14th President of Colby College
- In office 1908–1927
- Preceded by: Charles Lincoln White
- Succeeded by: Franklin W. Johnson

Personal details
- Born: October 11, 1867 Waterboro, Maine
- Died: 1927
- Spouse: Ada Louise Peabody
- Alma mater: Colby College, Harvard University

= Arthur J. Roberts =

President of Colby College, Maine (1867–1929)

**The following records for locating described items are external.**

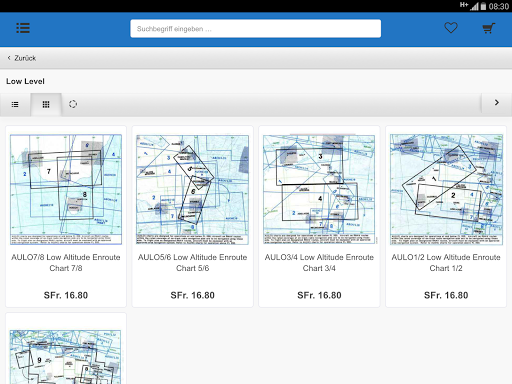Open the shopping cart
This screenshot has width=512, height=384.
[489, 28]
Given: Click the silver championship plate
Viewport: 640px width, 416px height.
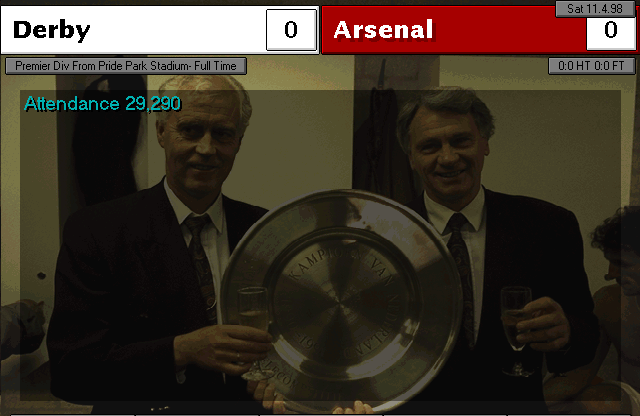Looking at the screenshot, I should (342, 300).
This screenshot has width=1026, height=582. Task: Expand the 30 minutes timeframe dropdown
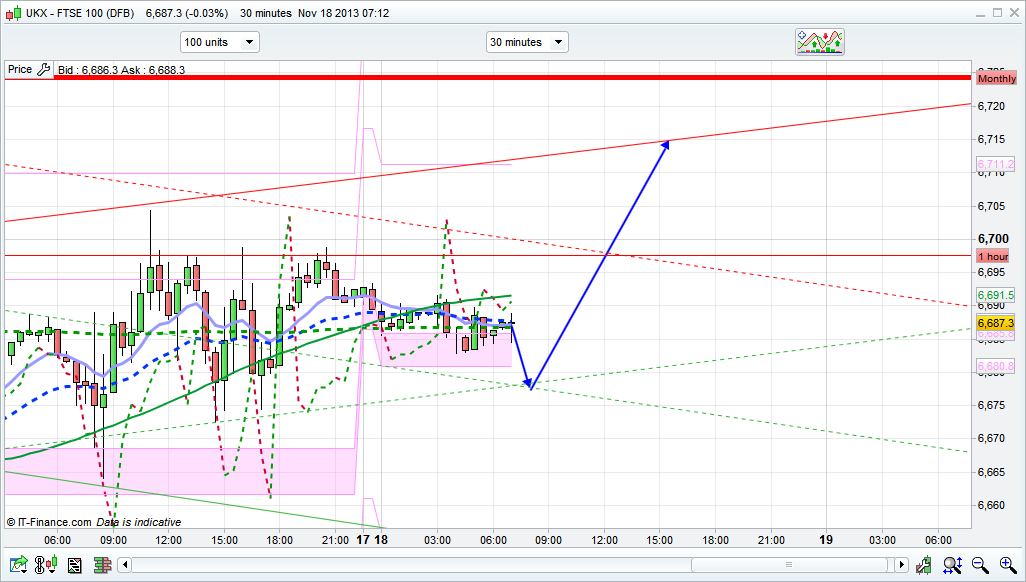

Arthur Jeremiah Roberts (October 11, 1867 – 1927) was the 14th President of Colby College, Maine, United States from 1908–1927, notable for being the first non-preacher president of the school. He guided the college through its first centennial celebration and World War I.

==Early life==
Roberts was born in Waterboro, Maine, to Albert and Evelyn Roberts. He was educated at Alfred High School in Alfred, Maine, and Limerick Academy in Limerick, Maine, before attending Colby College in the fall of 1886 along with a class of 32 other students.

==Career==
Upon graduating in 1890, Colby College elected him the assistant professor of rhetoric. In 1894, he was promoted to professor of English. In 1895, he married Ms. Ada Louise Peabody. In 1900, he studied one year at Harvard University and received a master's degree.

==Presidency==
In 1908, he was promoted to president. During his presidency, two new dormitories were constructed, in 1912 and 1915. He led the Centennial Fund, which by 1920 had raised $450,000 in pledges and an additional $125,000 from the General Education Board, for which Roberts had specially applied. His term also saw the creation and dissolution of the Students Army Training Corps at Colby in conjunction with World War I. While at Colby, he was elected as a director of the Maine Central Railroad Company. He was known alternatively as "Old Rob" and "Prexy Roberts".